The way we were then
A couple of days ago I read a scintillating article by poet-writer-filmmaker Pritish Nandy. Titled ‘The way we are today’, it takes us back in time when we were all poor (some had no money, some had little and none had a lot) but happy and nursed radical ideas over cups of nimbu-chai, tumblers of filter coffee or glasses of rum pani, depending on the state of the health of our wallet. I don’t know about others who read the essay, but I was transported to my growing up years in what was then a one-street up country town called Jamshedpur.
Barring pockets of privately-owned dwellings which were also islands of relative affluence, Jamshedpur was one sprawling colony where everybody was equally un-rich. We belonged to what was referred to as the ‘middle-class’, quite unlike today’s middle-classes. Values, and not the monthly salary daddy brought home, defined this amorphous segment of Indian society.
One of the proverbs I learned early in life (though I have not practised it) was ‘Cut your coat according to your cloth’. My mother would not tire of reminding me, ‘Waste not, want not’. Food was never thrown into the garbage bin, it was recycled and reborn with exotic names, possibly coined to gloss over the misery of having to make do with shortages.

**Materials provided**
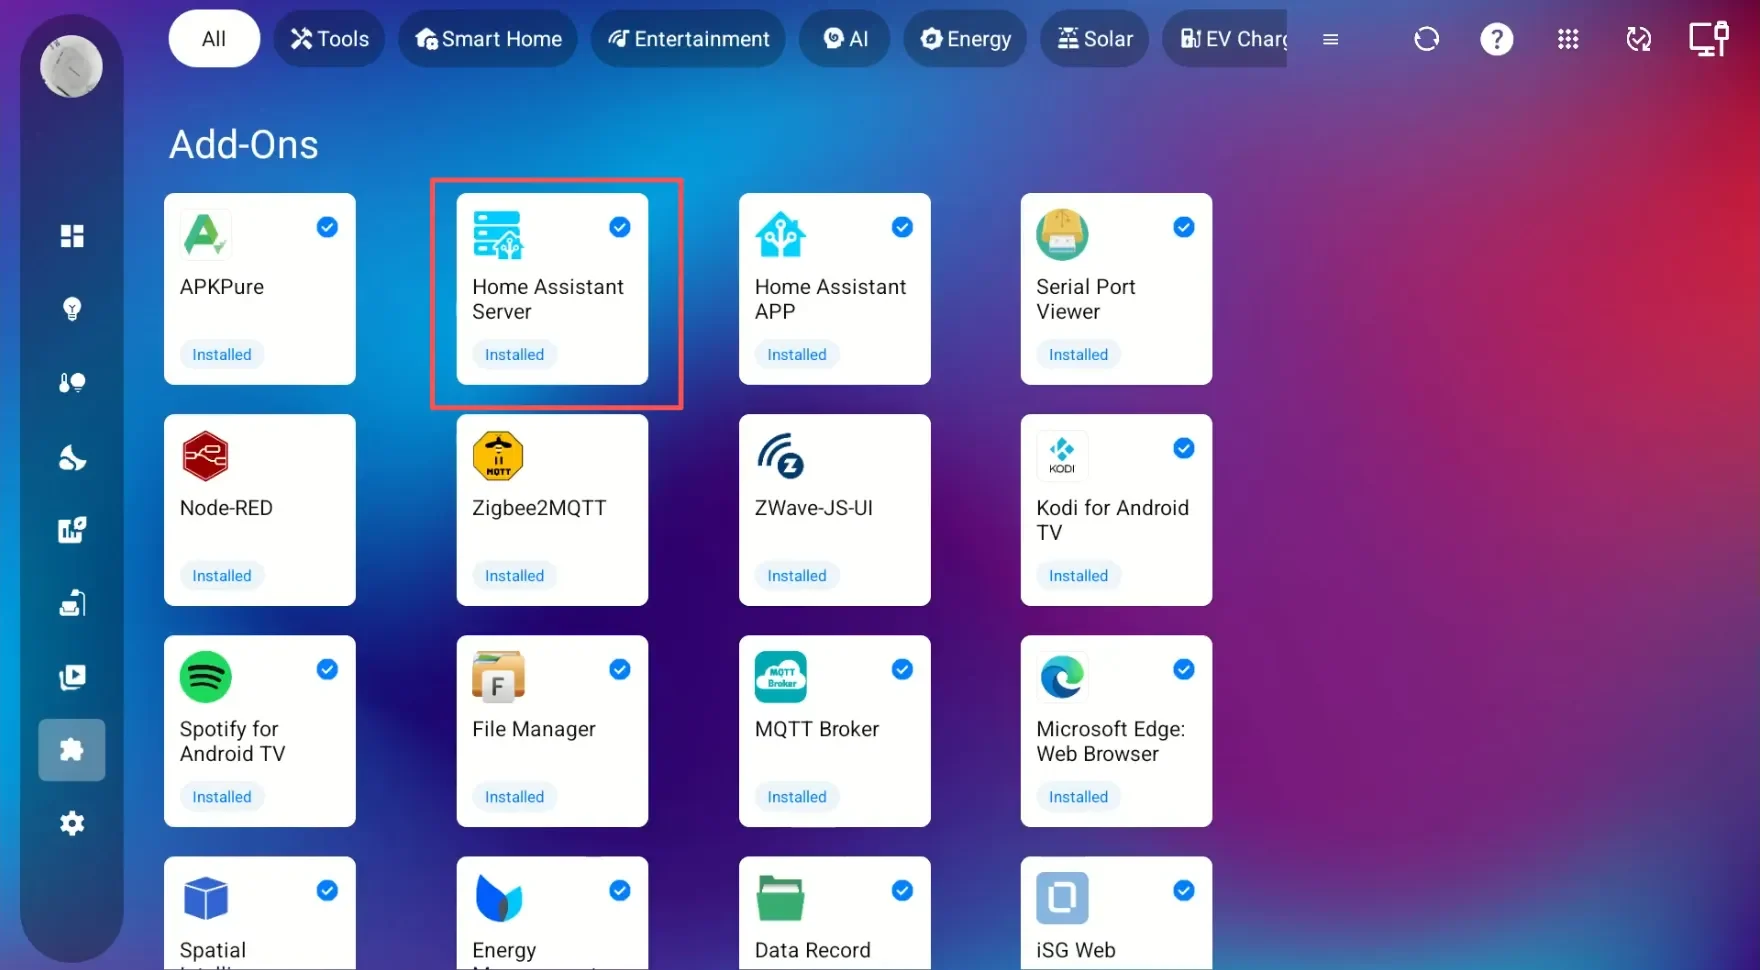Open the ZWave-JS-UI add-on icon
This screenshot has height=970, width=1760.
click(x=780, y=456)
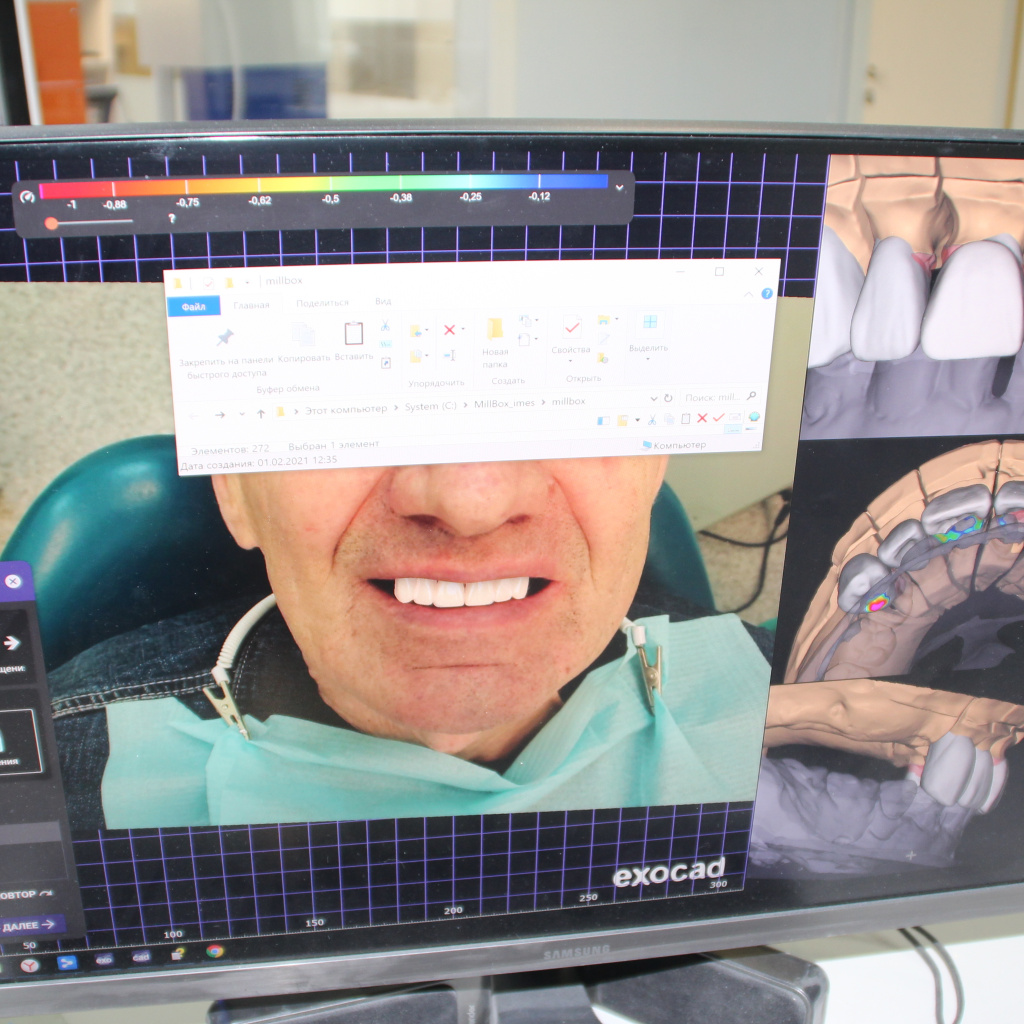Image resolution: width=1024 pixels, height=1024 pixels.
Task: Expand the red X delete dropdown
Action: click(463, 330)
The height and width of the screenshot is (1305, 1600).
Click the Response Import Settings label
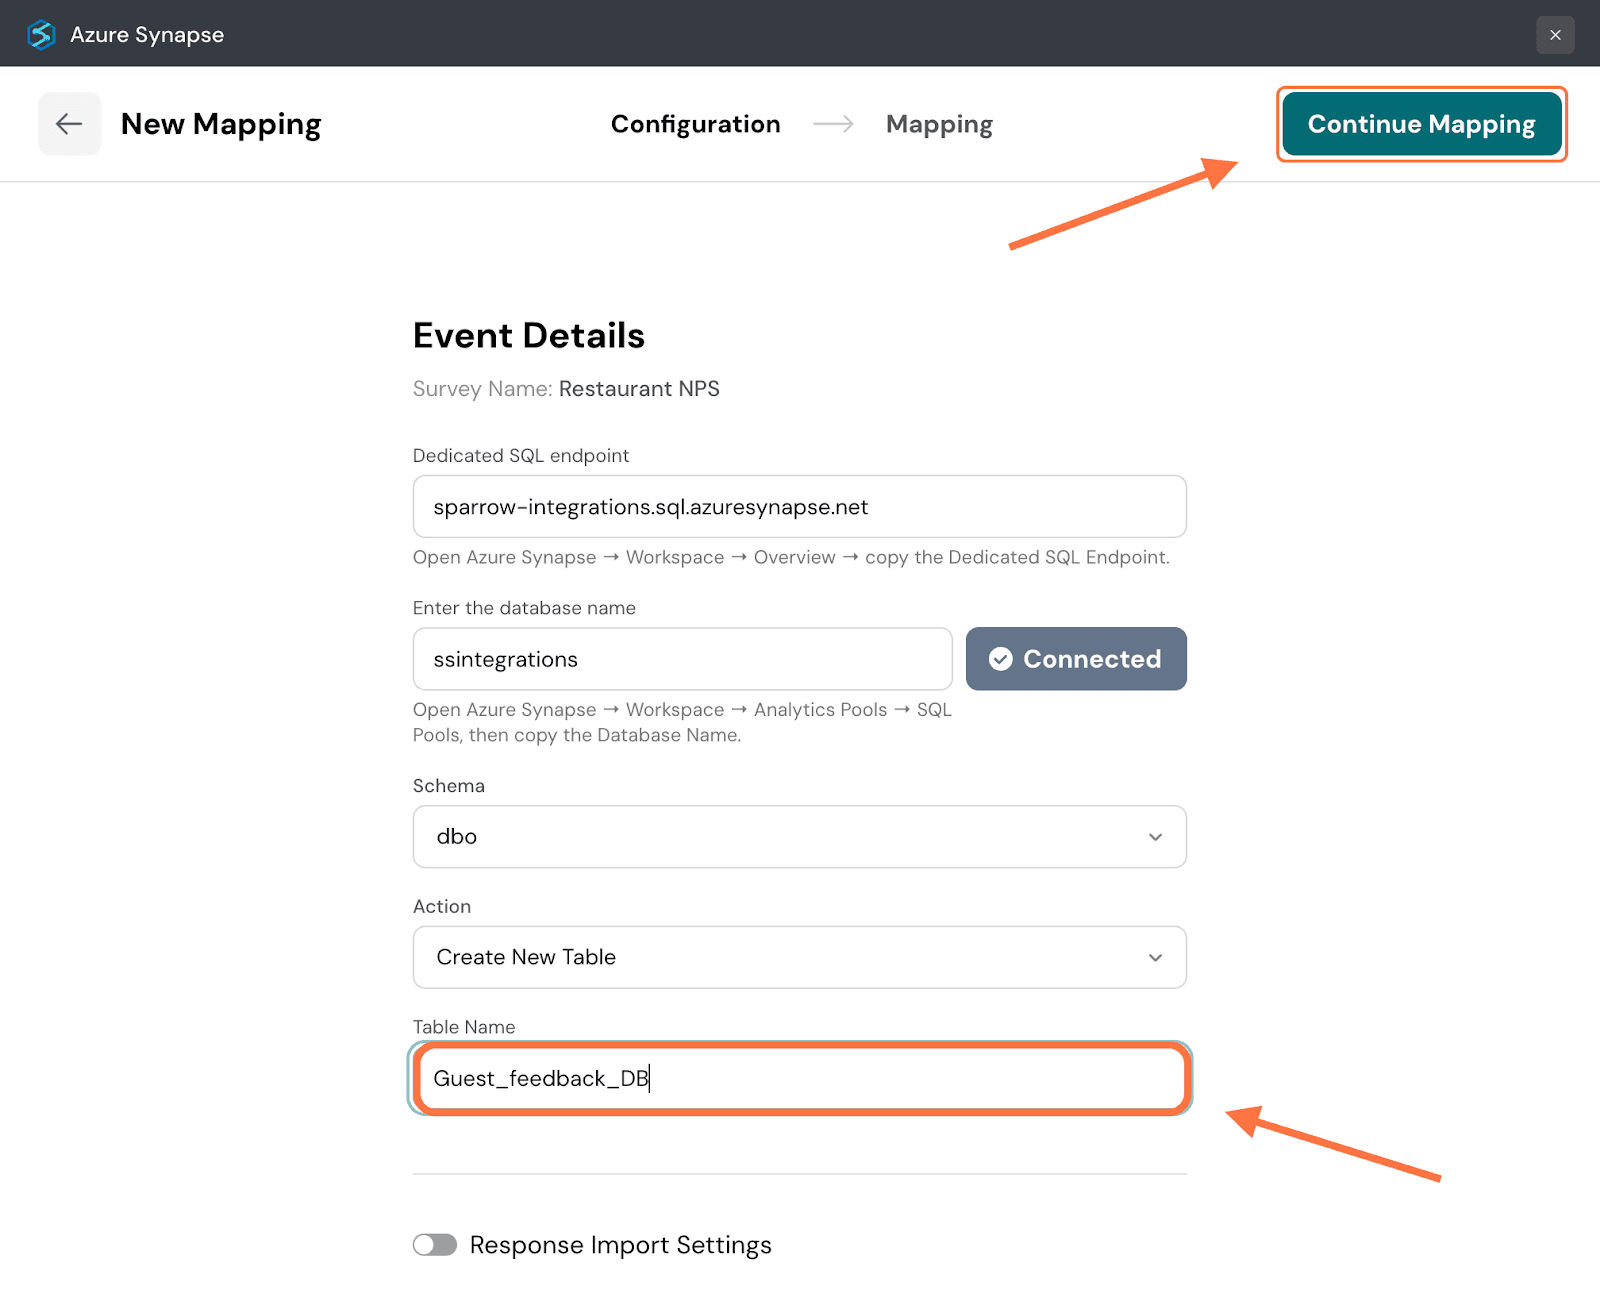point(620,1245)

**Written problem 1**
Answer these about "The way we were then":
(a) Who wrote the article titled 'The way we are today'?
(b) What was the name of the town where the writer grew up?
(c) What saying did the writer's mother never tire of repeating?
**Written problem 2**
Print every line of the entries above, word for word, from first to last, leaving out the pictures.

**Correct result 1**
(a) Pritish Nandy
(b) Jamshedpur
(c) 'Waste not, want not'

**Correct result 2**
Open the ZWave-JS-UI add-on icon
This screenshot has height=970, width=1760.
click(x=780, y=456)
Image resolution: width=1024 pixels, height=1024 pixels.
Task: Expand the red X delete dropdown
Action: click(463, 330)
The height and width of the screenshot is (1305, 1600).
Click the Response Import Settings label
point(620,1245)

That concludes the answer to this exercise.